Mohamed Hamdan è il capo di Stato de facto. Le sue milizie, già attive nel conflitto del Darfur, controllano la capitale. Stupri e stragi per reprimere il dissenso

Mohamed Hamdan (Ansa)

Mohamed Hamdan (Ansa)

Khartoum, 17 giugno 2019. L'uomo più potente del Sudan, il presidente de facto, fino a poco tempo fa era un venditore di cammelli. Se non ci fossero di mezzo accuse di genocidi e stupri di massa, la storia di Mohamed Hamdan sembrerebbe quasi una barzelletta. Una trama perfetta per una commedia brillante. Purtroppo però nell'ascesa del tenente generale c'è davvero poco di cui ridere. La carriera di Hemeti, questo il suo soprannome, inizia quando, ancora adolescente, lascia la scuola elementare per dedicarsi al commercio dei più famosi quadrupedi africani. Li vende ovunque tra Libia ed Egitto. Quando nel 2003 scoppia il conflitto del Darfur, Hamdan diventa un 'janjaweed amir', un signore della guerra.

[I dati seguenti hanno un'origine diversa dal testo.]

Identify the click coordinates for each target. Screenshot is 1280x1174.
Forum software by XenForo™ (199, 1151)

Per giustificare l'alleanza con il governo sudanese, sparge la voce che i ribelli avrebbero attaccato una carovana di venditori di cammelli, uccidendo 75 uomini e rubando 3.000 animali. “Una cifra - scrive Jérome Tubiana su Foreign Policy - ridicola rispetto alle azioni brutali di cui si macchierà. Nel 2006 ha guidato blitz armati nel Nord Darfur. Era a capo di un centinaio di uomini. Si divertivano a investire chi non era arabo con i pickup e violentavano le donne in nome della jihad”.

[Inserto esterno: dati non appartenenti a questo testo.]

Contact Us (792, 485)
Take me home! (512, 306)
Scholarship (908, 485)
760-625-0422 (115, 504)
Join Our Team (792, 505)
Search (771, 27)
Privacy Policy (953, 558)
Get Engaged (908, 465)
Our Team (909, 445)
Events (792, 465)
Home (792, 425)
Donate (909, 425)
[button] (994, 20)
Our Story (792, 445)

La fedeltà a Omar al-Bashir, il presidente del Sudan, alla fine paga. Hemeti diventa il capo delle Forze di supporto rapide (Rsf), un gruppo paramilitare incaricato di riprendere il comando dei janjaweed nel Darfur. La situazione però sfugge di mano e Hamdan comincia ad accumulare potere e risorse, saccheggiando e devastando le aree che avrebbe dovuto tenere sotto controllo. Le sue milizie vengono richiamate a Khartoum, dove cominciano a dettare legge. Ci sono anche loro nel massacro del settembre 2013, quando vengono brutalmente uccisi 200 manifestanti. In poco tempo gli uomini di Hemeti diventano i pretoriani di Bashir. Mohamed è il braccio armato del presidente e comincia a gestire sempre più dossier. Anche quello della migrazione è a suo appannaggio.

Nel 2016 l'Europa decide di iniziare a cooperare con il Sudan per fermare i flussi di profughi. Le Rsf si mettono in moto per intercettare aspiranti rifugiati in tutto il Corno d'Africa che si dirigono verso la Libia. Chi viene catturato viene mostrato in tv. Il messaggio è diretto alla Ue: “Siamo noi gli uomini giusti per fare questo lavoro”. Ma c'è il trucco. “Appena si spegnevano i riflettori – racconta Tubiana – quei migranti venivano subito rivenduti ai trafficanti libici”.

Nel frattempo a Khartoum cresce lo scontento nei confronti di Bashir. Quando la pressione diventa troppa, Hemeti scarica il presidente-mentore e diventa di fatto il nuovo leader del Sudan. Nessuno, se vuole ottenere qualcosa dallo Stato africano, corre a stringere la mano al capo del consiglio militare di transizione, il semisconosciuto Abdel Fattah al-Burhan (tra l'altro scelto proprio da Mohamed). Ambasciatori e imprenditori si rivolgono direttamente a Hemeti, che in teoria sarebbe il suo vice. Con quindicimila uomini asserragliati nella capitale e altri 35mila fedelissimi sparsi su tutta la nazione il suo controllo sul Paese è assoluto. Autorità che viene esercitata senza andare troppo per il sottile. Secondo il New York Times, alcuni dei cadaveri dei manifestanti uccisi a Khartoum nei giorni scorsi – si parla di almeno 118 vittime - sarebbero stati gettati nel Nilo. I sudanesi, dopo aver cacciato Bashir, volevano nuove e libere elezioni. Una transizione non gradita ai generali. Hamdan ha così approfittato della situazione di stallo per iniziare a reprimere nel sangue il dissenso. “Per anni Hemeti ha ammazzato e devastato il Darfur. Ora – commenta sconsolata Alaa Salah, figura chiave dei cortei anti regime – il Darfur è arrivato a Khartoum”. Nel suo ufficio, circondato da spade dorate, servitù e medaglie al valore, Hamdan tenta di giustificarsi. “I manifestanti ci stavano provocando. Ci mostravano i loro attributi. Se non fossi al comando – ha detto al New York Times in una rara intervista a un media occidentale – la nazione sarebbe perduta”. La parlantina da venditore di cammelli, evidentemente, non è andata persa.